En introduction, l'agro-climatologue Serge Zaka a illustré l'urgence de l'adaptation : à Marseille, les journées dépassant 35 °C passeront de 3 (entre 1960 et 1980) à 40 d'ici 2100 ; dans la partie centrale de la France, la température maximale annuelle pourrait atteindre 48 à 50 °C d'ici 2050-2100. Le marronnier d'Inde ne pourra plus s'implanter durablement qu'en altitude ou en Bretagne Nord, le bouleau verruqueux, le hêtre et le tilleul risquent de disparaître, tandis que le pin d'Alep, l’olivier ou le chêne vert verront leur aire de répartition s'étendre considérablement. Des ressources comme climessences.fr ou github.com modélisent ces changements.

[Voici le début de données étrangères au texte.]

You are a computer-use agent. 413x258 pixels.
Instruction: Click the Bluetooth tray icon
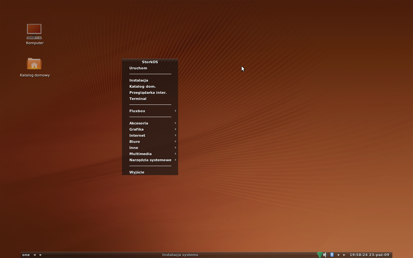pyautogui.click(x=332, y=255)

Un temps d’échanges autour de la question « Quels (pré)visions pour nos jardins et paysages et quels outils pour le futur ? ». De G à D : Anne Marchand (présidente d’Hortis), Pierre Sicard (chercheur « Air et forêts »), Elena Magliaro (Paris Mines PSL), Jérôme Lemoine (pôle arbres en ville, Marseille), Julie Kmiekoviac (pôle Nature en ville, Marseille) et Serge Zaka (agro-climatologue). (© V. Vidril)

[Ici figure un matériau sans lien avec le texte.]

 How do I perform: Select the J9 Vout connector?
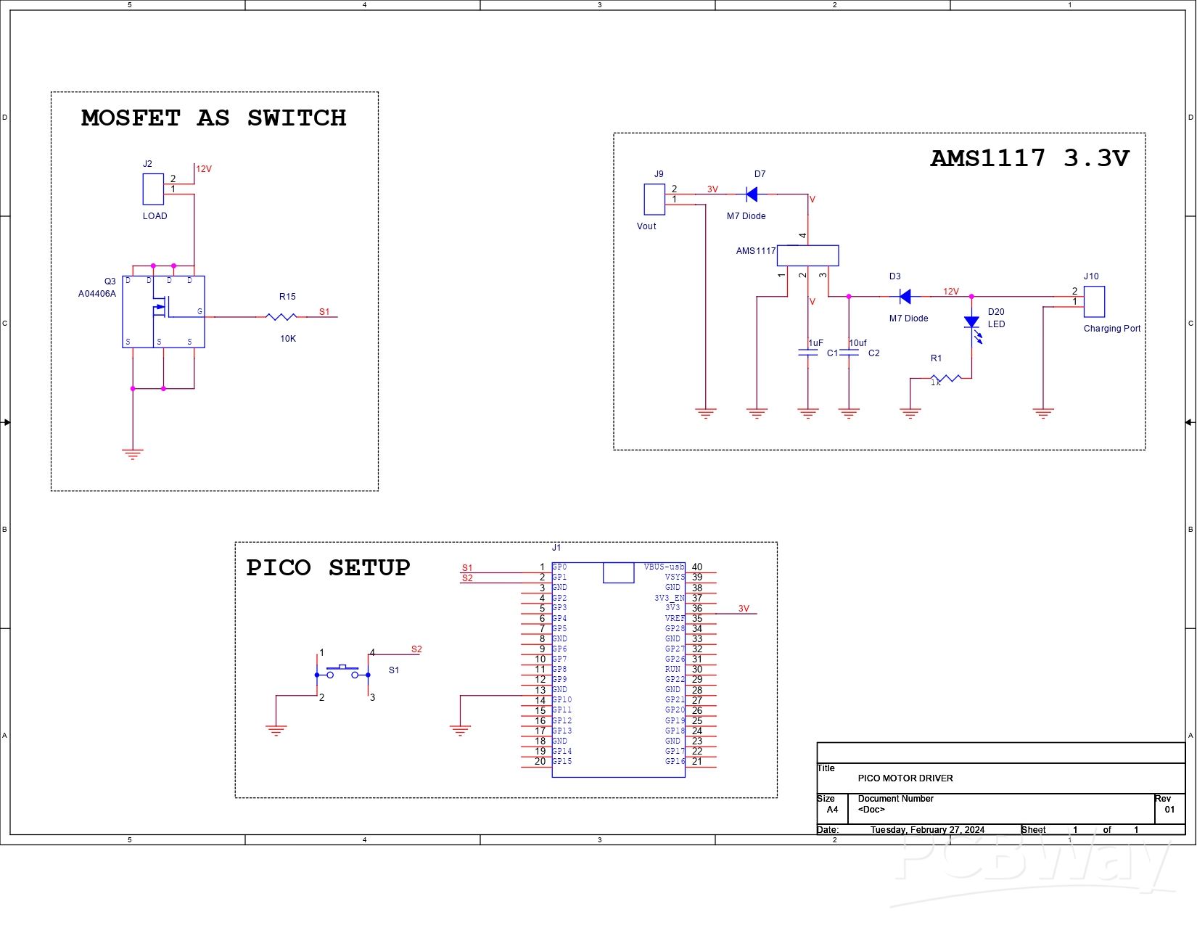[x=654, y=199]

La pollution : un nouveau critère plantation ?

Face aux évolutions climatiques désormais bien connues, les professionnels savent qu’ils doivent réfléchir sur leurs choix de plantation, en se reposant sur la diversité génétique et la migration assistée.

Le chercheur Pierre Sicard, spécialisé sur l’impact de la pollution de l’air sur les écosystèmes forestiers, a ajouté un niveau de complexité en ajoutant la qualité de l'air dans l’équation. Si les plantations contribuent à une purification en absorbant les polluants gazeux ou séquestrant du CO2, certaines essences émettent des composés organiques volatiles biogéniques (COV). Cent eucalyptus adultes peuvent ainsi libérer 16 tonnes d'ozone par an contre 6 tonnes pour des chênes verts.

Un point crucial et préalable à toute stratégie de végétalisation est la connaissance de l’existant. Plusieurs témoignages ont mis en lumière l’apport des nouvelles technologies, en particulier le Lidar (Light detection and ranging) pour recenser les arbres du domaine public et surtout du domaine privé. Ce dernier, alors qu’il constitue 70 à 80 % du végétal en ville, ne peut plus être ignoré, notamment dans des stratégies de gestion de l’eau, de biodiversité ou de corridor écologique. Un projet* fusionnant Lidar (HD IGN et embarqué Greehill), images satellites, signatures spectrales et deep-learning démontre la possibilité de détailler ce domaine privé jusqu’au genre de l’arbre !

Une identité professionnelle en mutation

Dans ce contexte en mouvement, Anne Marchand, présidente d’Hortis (réélue pour 3 ans), a invité à « réconcilier nos métiers avec les limites du vivant », à accepter que ce vivant « ne se commande pas, qu’il s’accompagne ». L’ attention du jardinier s’étend aujourd’hui à tous les vivants, dans une « éthique du soin » qui englobe aussi bien les plantes que les humains, comme l’a mentionné le géographe, écologue et enseignant-chercheur (Versailles) Pierre Donnadieu, grand témoin de ce congrès.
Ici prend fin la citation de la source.